> _EXERCISE_
In the stretch of rows from the line containing "Task: Tap the 回复 reply button" through the line containing "1254x1554 pixels. pos(217,1526)", substitute "Plans" for "Pricing" and leave everything else unchanged. Give back only those lines, without the pictures.

* Start RECORD LIST *

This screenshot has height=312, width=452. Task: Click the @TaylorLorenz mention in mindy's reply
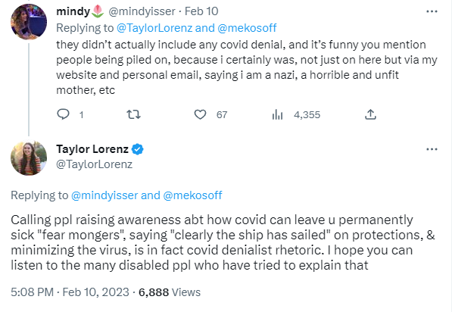(x=154, y=28)

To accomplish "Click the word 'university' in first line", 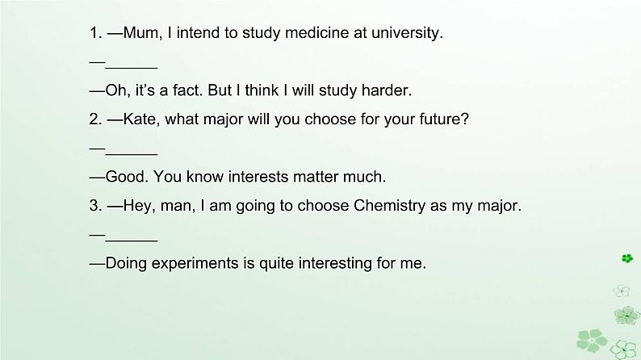I will point(407,32).
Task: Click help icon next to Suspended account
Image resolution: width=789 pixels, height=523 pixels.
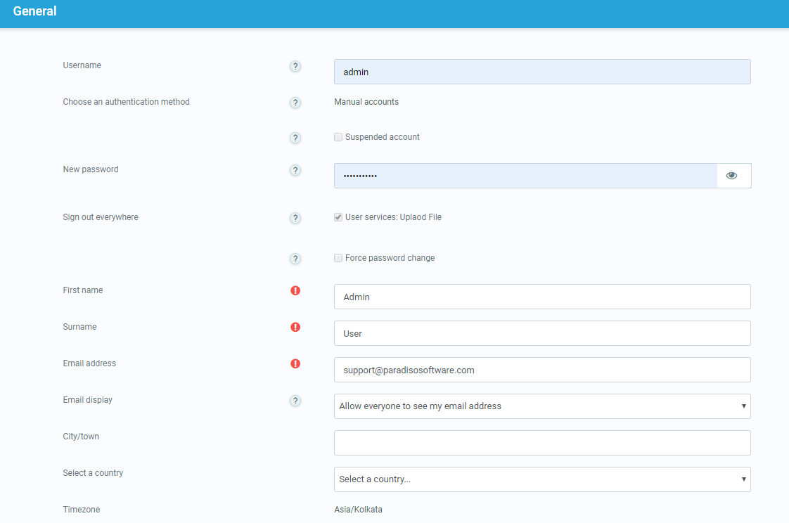Action: tap(295, 138)
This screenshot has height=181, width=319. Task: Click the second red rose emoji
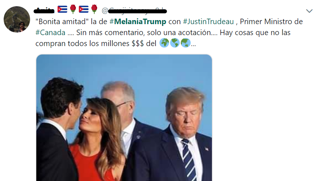click(x=94, y=9)
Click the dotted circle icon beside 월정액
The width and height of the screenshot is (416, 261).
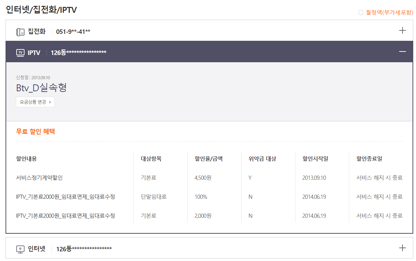[361, 12]
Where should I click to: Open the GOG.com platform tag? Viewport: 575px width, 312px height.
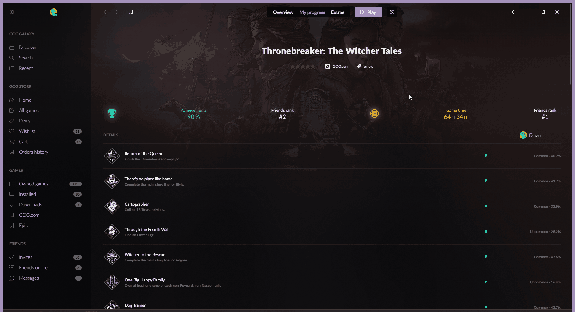pos(337,67)
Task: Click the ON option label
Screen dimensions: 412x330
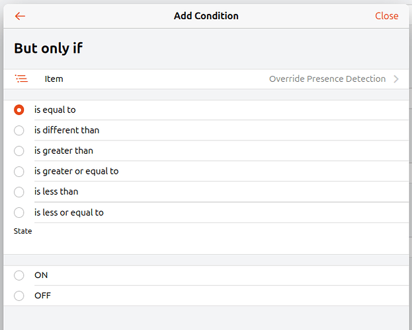Action: (41, 275)
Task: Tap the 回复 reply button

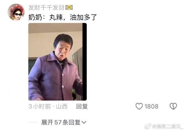Action: [82, 106]
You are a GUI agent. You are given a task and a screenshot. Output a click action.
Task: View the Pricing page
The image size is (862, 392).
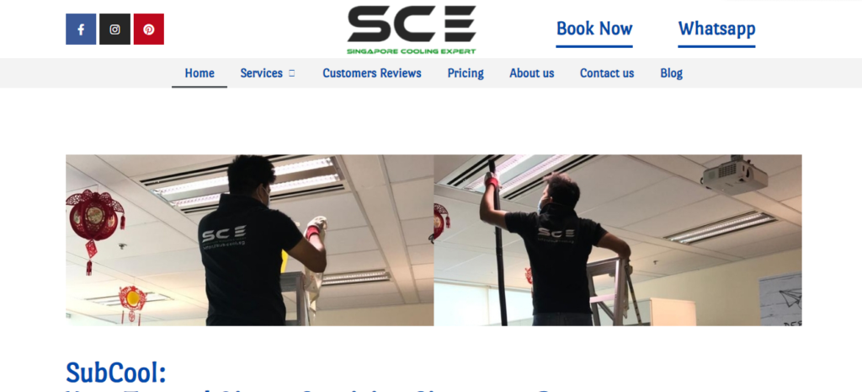(x=466, y=73)
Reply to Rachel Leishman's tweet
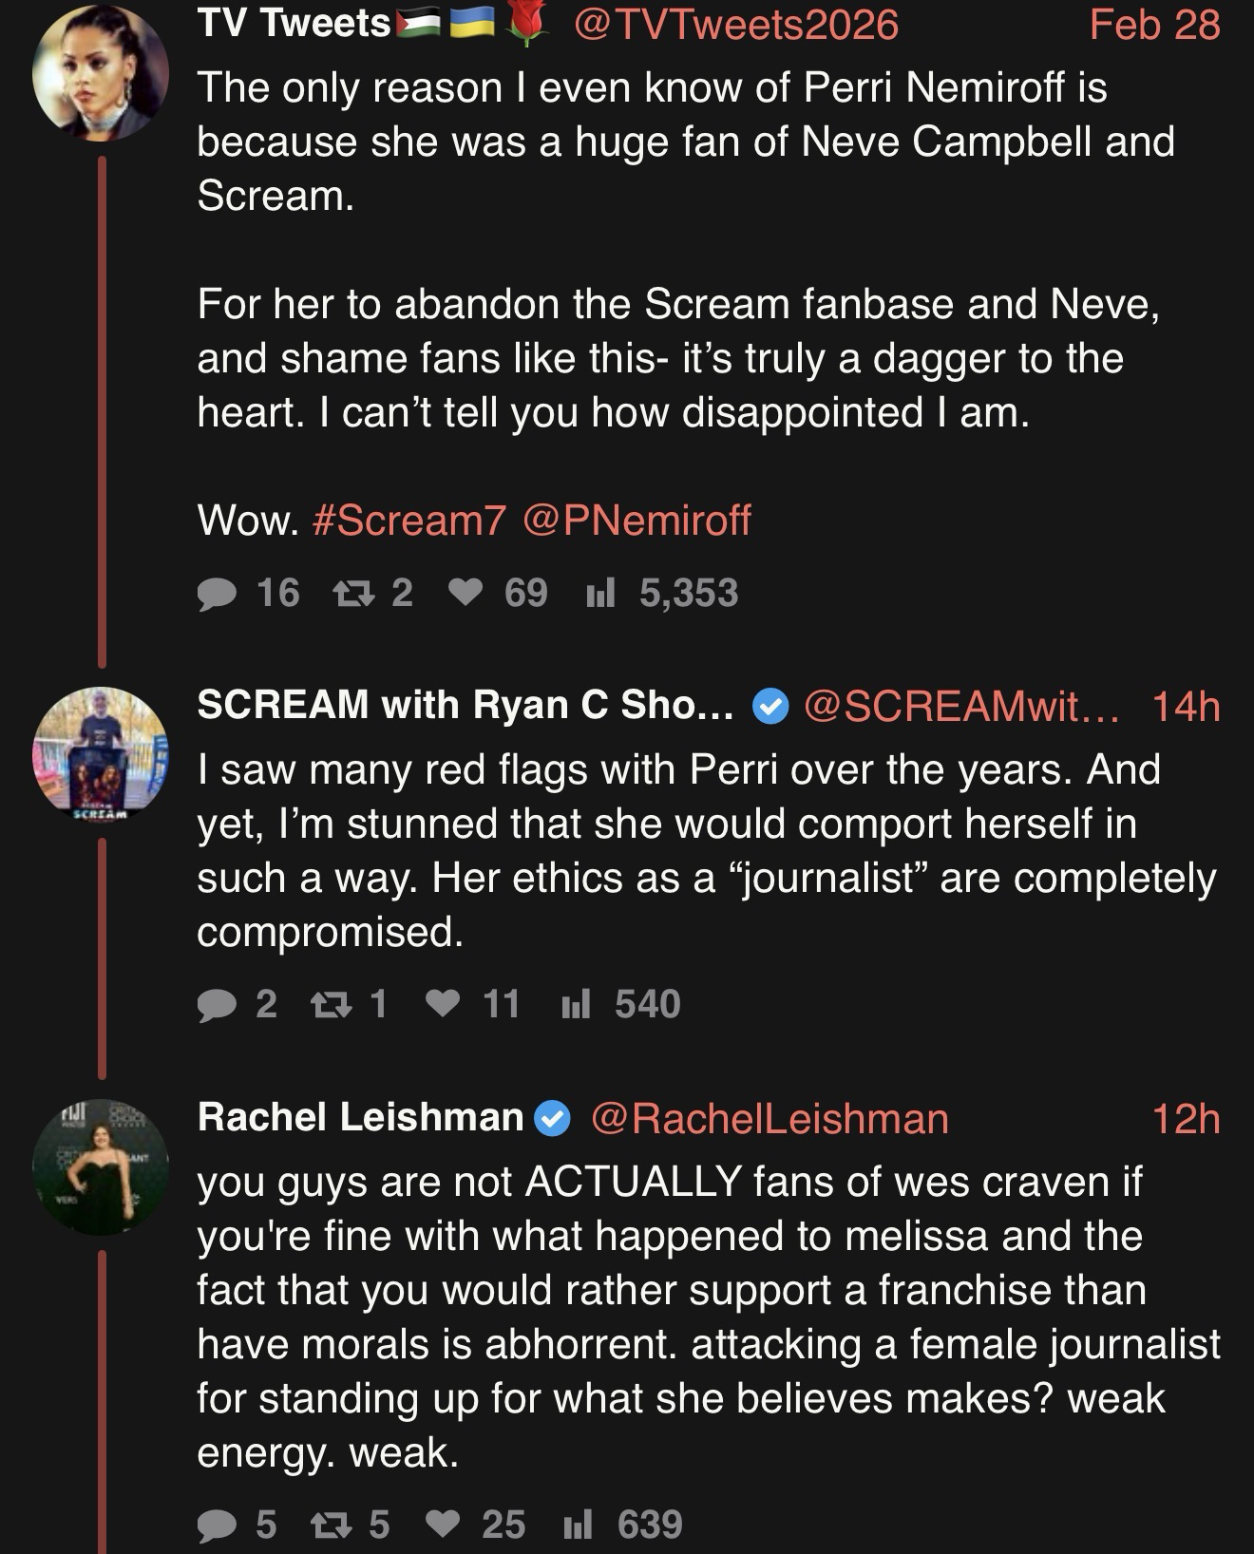1254x1554 pixels. pos(217,1526)
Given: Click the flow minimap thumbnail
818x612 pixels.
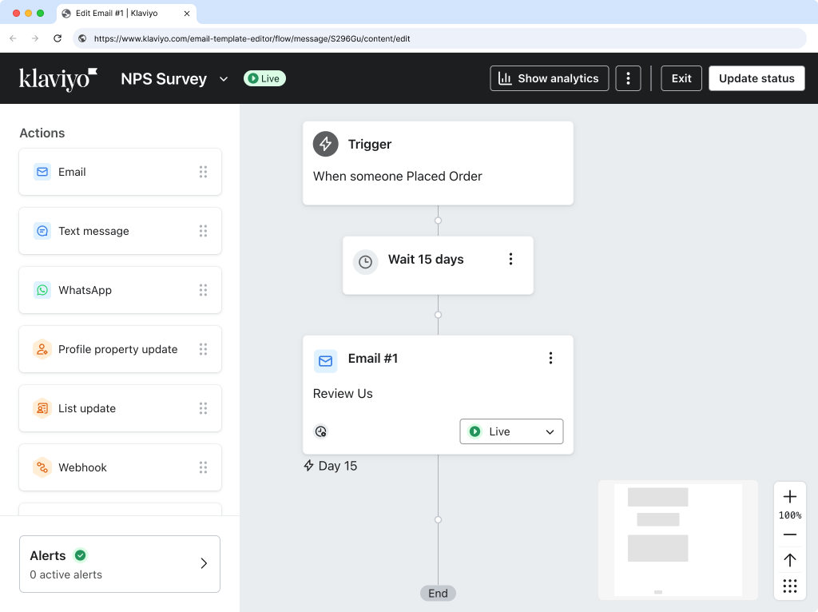Looking at the screenshot, I should pyautogui.click(x=677, y=539).
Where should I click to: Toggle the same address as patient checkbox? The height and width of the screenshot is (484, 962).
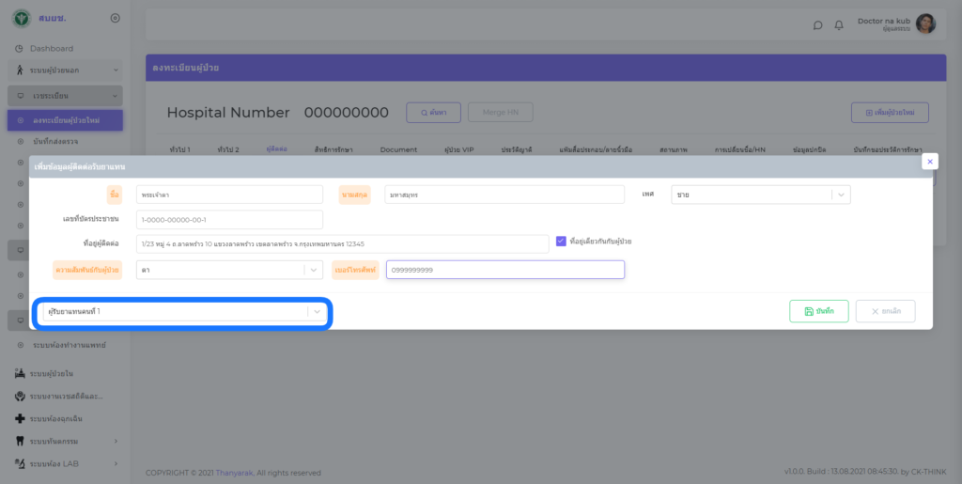(x=561, y=242)
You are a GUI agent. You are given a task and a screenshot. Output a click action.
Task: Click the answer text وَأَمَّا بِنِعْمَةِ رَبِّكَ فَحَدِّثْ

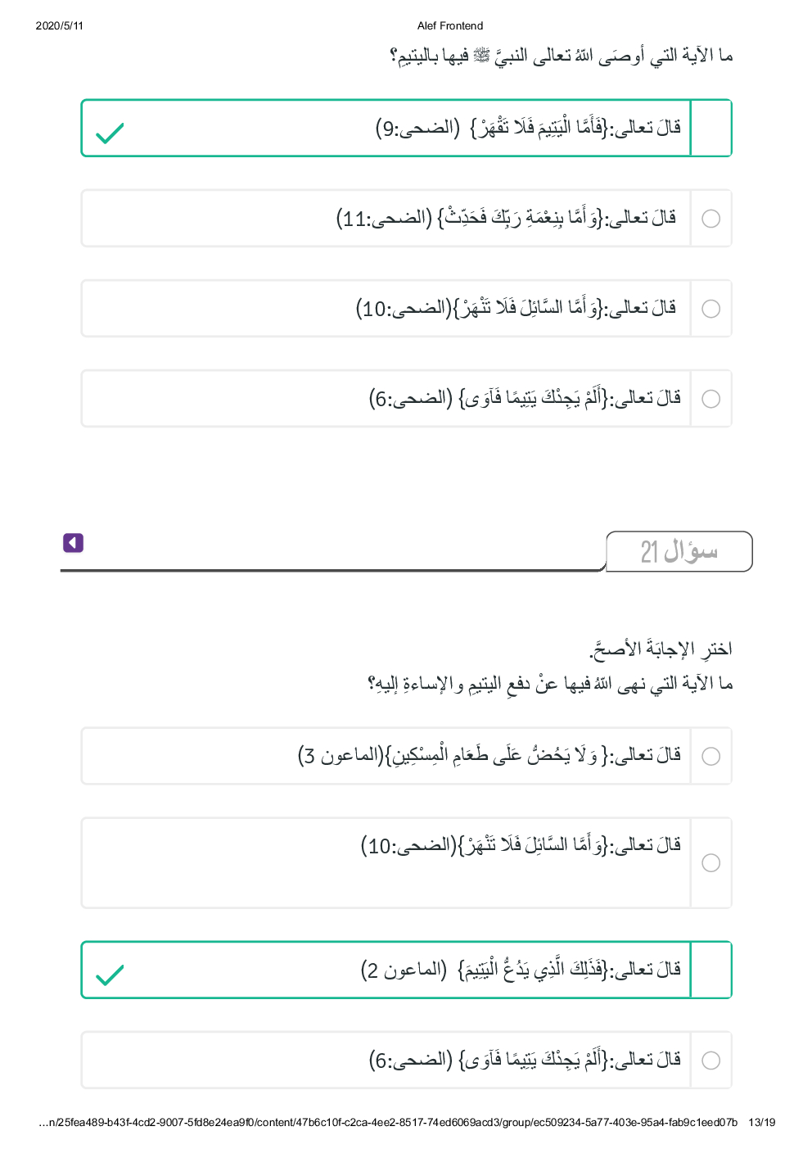pyautogui.click(x=506, y=218)
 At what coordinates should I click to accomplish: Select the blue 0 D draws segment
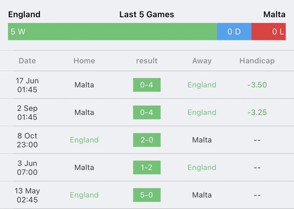point(234,32)
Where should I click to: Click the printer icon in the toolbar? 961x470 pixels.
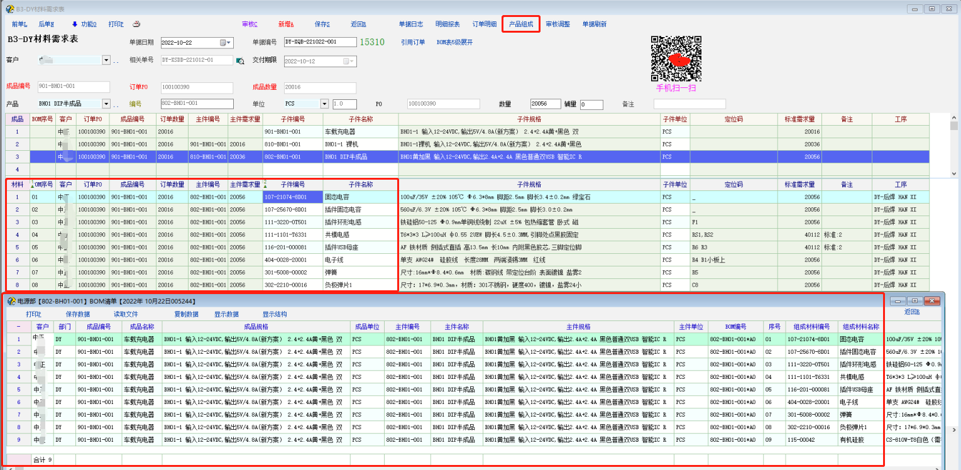[x=136, y=25]
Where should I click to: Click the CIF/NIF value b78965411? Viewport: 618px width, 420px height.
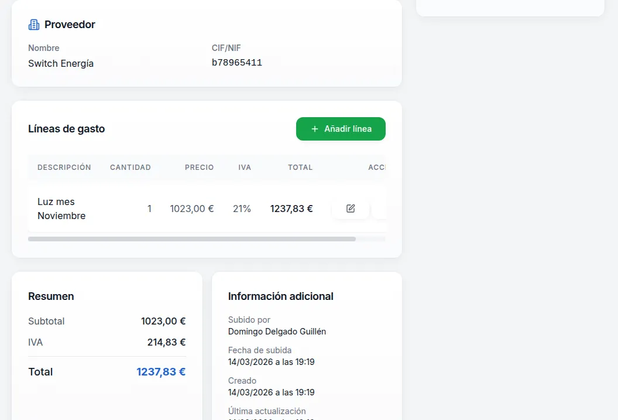[237, 63]
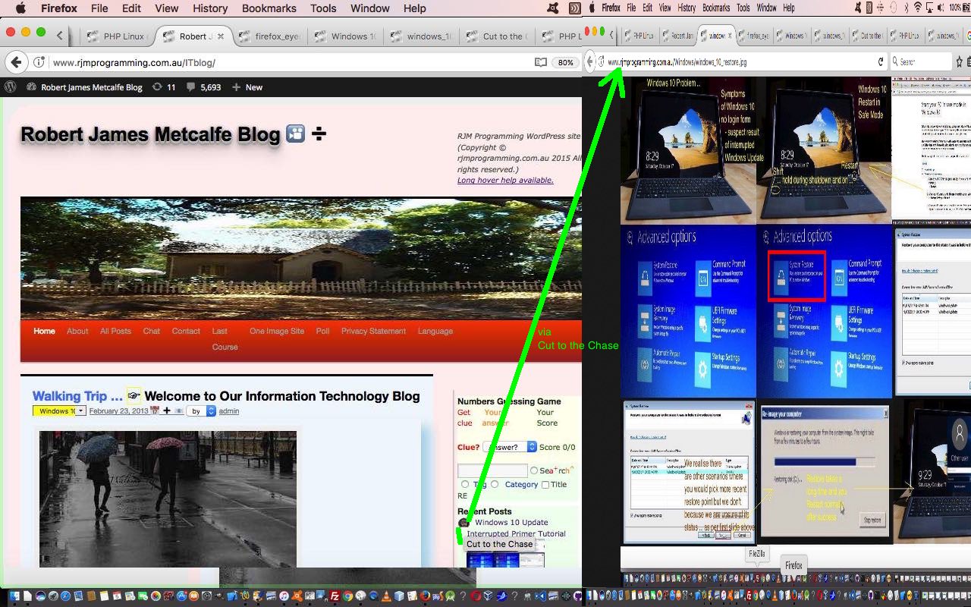Select the Category radio button

(x=495, y=484)
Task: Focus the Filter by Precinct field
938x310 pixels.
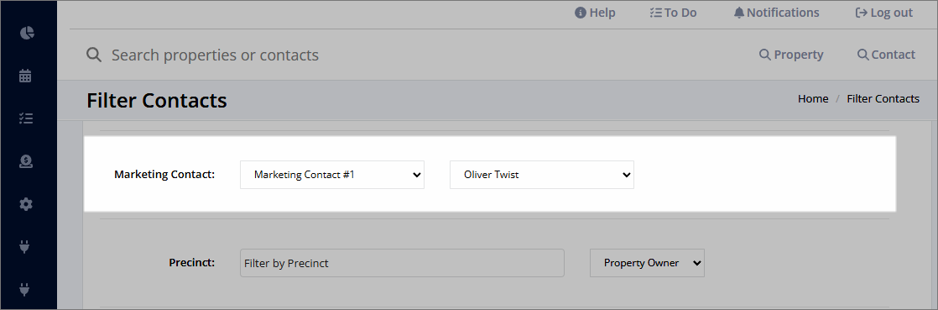Action: click(x=402, y=263)
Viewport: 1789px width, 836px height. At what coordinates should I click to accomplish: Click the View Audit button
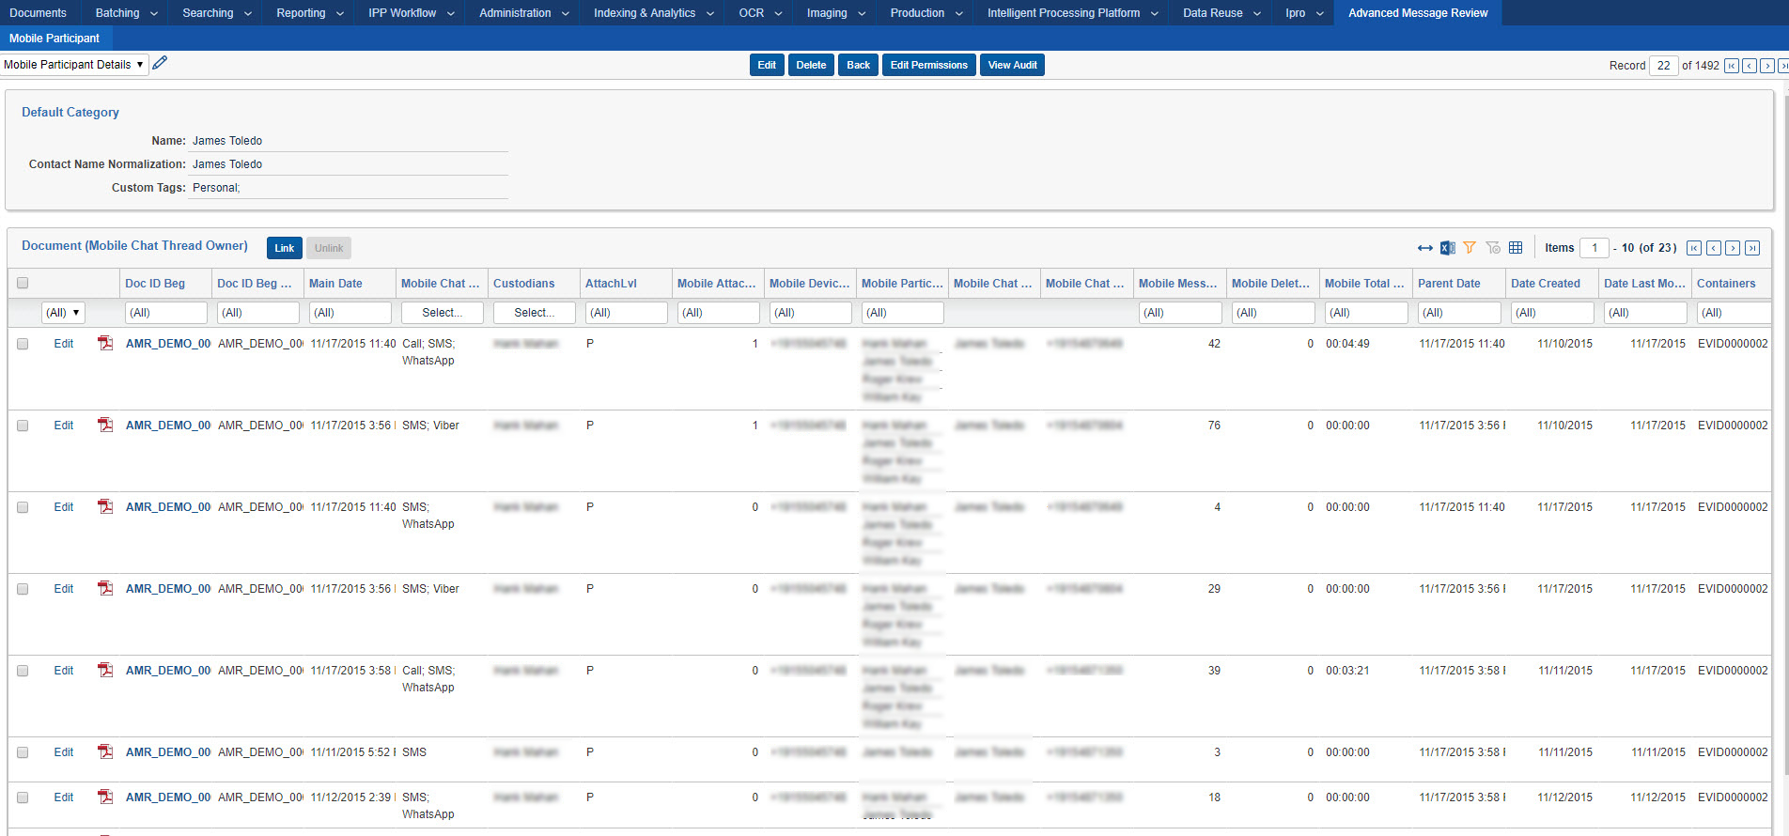click(1012, 65)
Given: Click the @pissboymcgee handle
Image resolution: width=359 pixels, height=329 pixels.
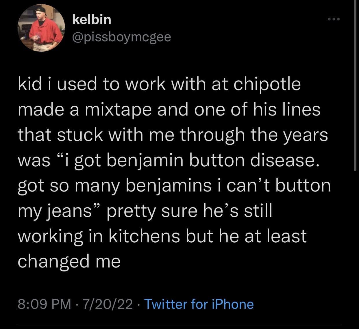Looking at the screenshot, I should (x=121, y=37).
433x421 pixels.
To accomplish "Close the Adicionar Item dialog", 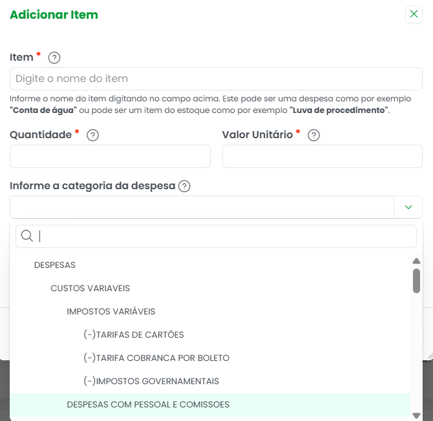I will [x=414, y=14].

* End RECORD LIST *

> _CORRECT RESPONSE_
Task: Tap the 回复 reply button

Action: [82, 106]
You are a GUI agent. You are given a task and a screenshot. Output a click action.
Task: View the Plans page
The image size is (862, 392).
(x=466, y=73)
Reply to Rachel Leishman's tweet
1254x1554 pixels. pos(217,1526)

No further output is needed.